### Task goal
Restate word for word the line containing "商城 (356, 2465)" and all remaining lines of the entries below.

### Exercise material
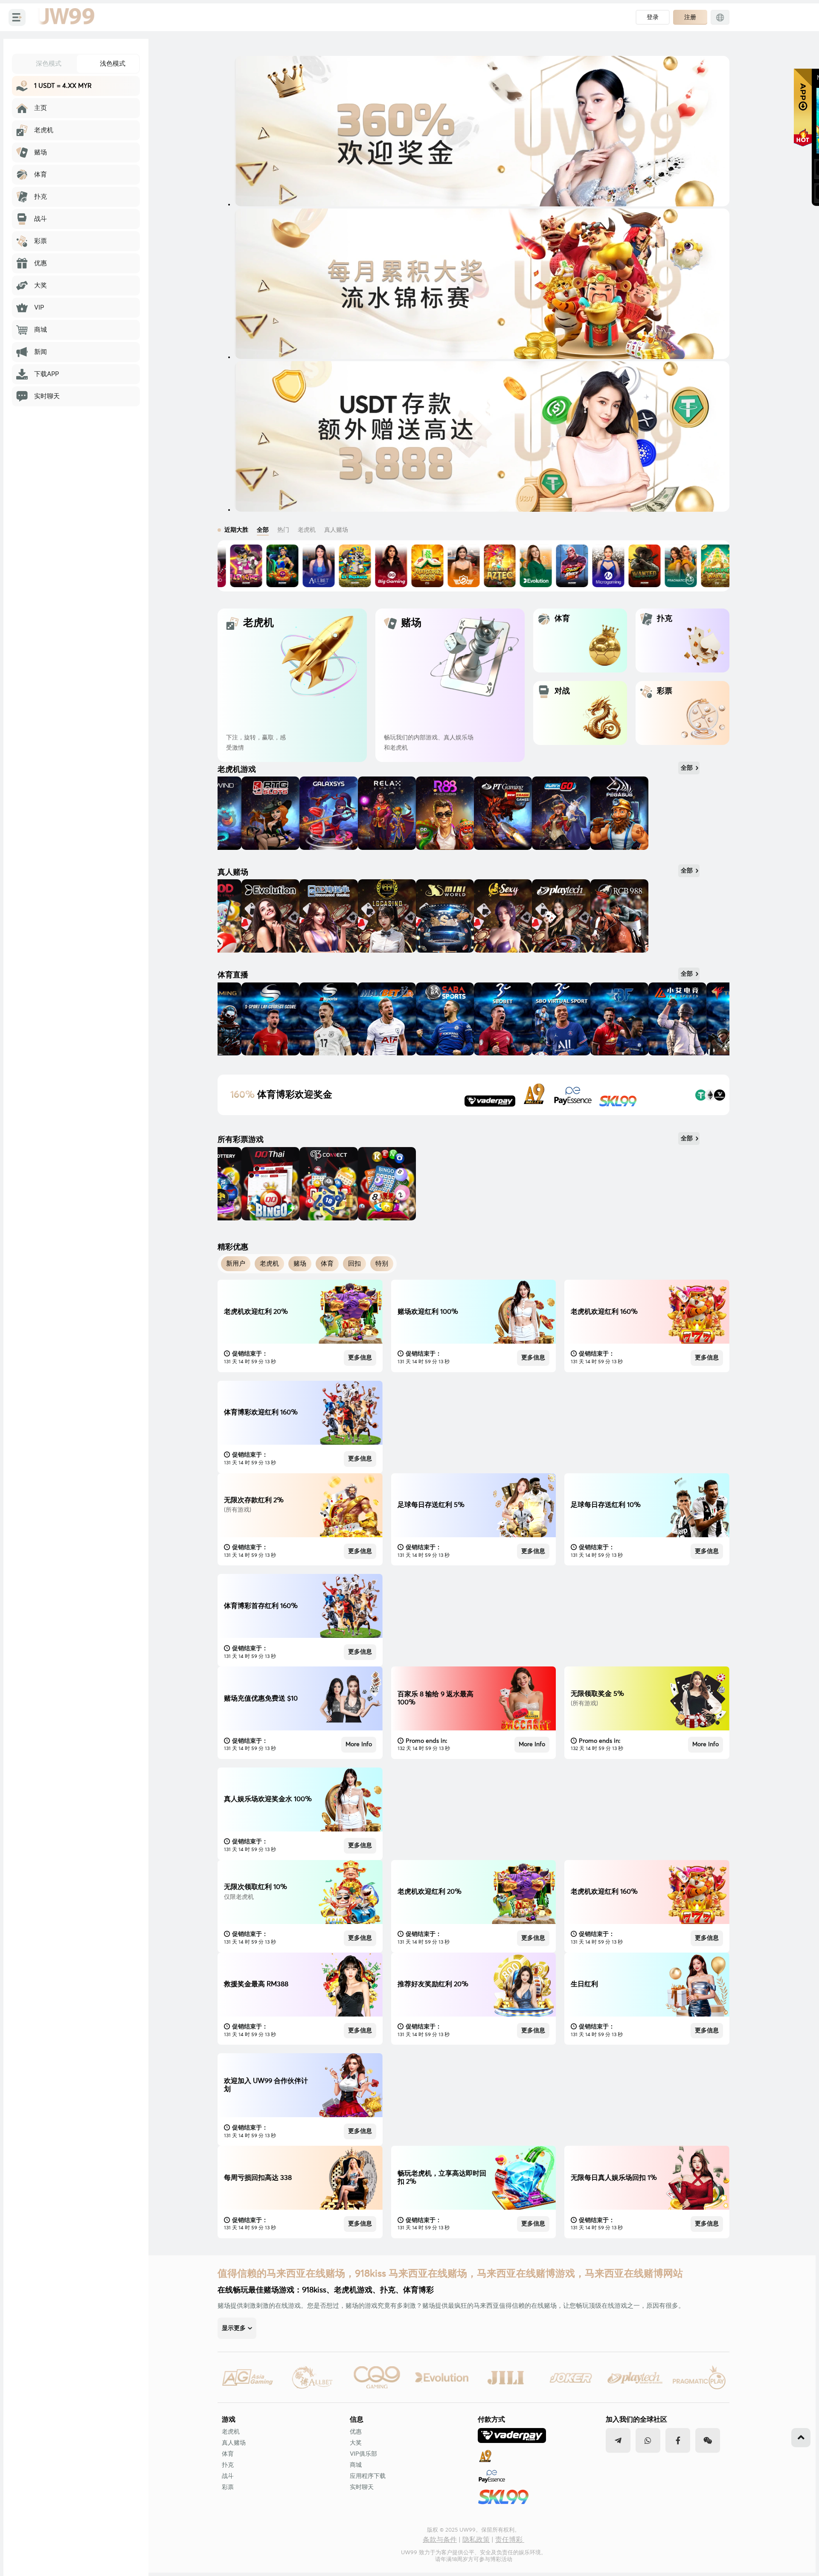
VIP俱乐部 (363, 2454)
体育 (228, 2454)
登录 (653, 17)
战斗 (228, 2476)
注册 (690, 17)
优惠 (356, 2432)
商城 (356, 2465)
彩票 (228, 2487)
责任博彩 (509, 2539)
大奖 (356, 2443)
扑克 (228, 2465)
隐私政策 (476, 2539)
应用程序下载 (368, 2476)
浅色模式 (112, 63)
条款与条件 (440, 2539)
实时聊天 (362, 2487)
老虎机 (231, 2432)
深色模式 (48, 63)
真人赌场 (234, 2443)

### Response to the task
商城 (356, 2465)
彩票 (228, 2487)
责任博彩 (509, 2539)
大奖 (356, 2443)
扑克 (228, 2465)
隐私政策 (476, 2539)
应用程序下载 (368, 2476)
浅色模式 (112, 63)
条款与条件 (440, 2539)
实时聊天 (362, 2487)
老虎机 (231, 2432)
深色模式 (48, 63)
真人赌场 (234, 2443)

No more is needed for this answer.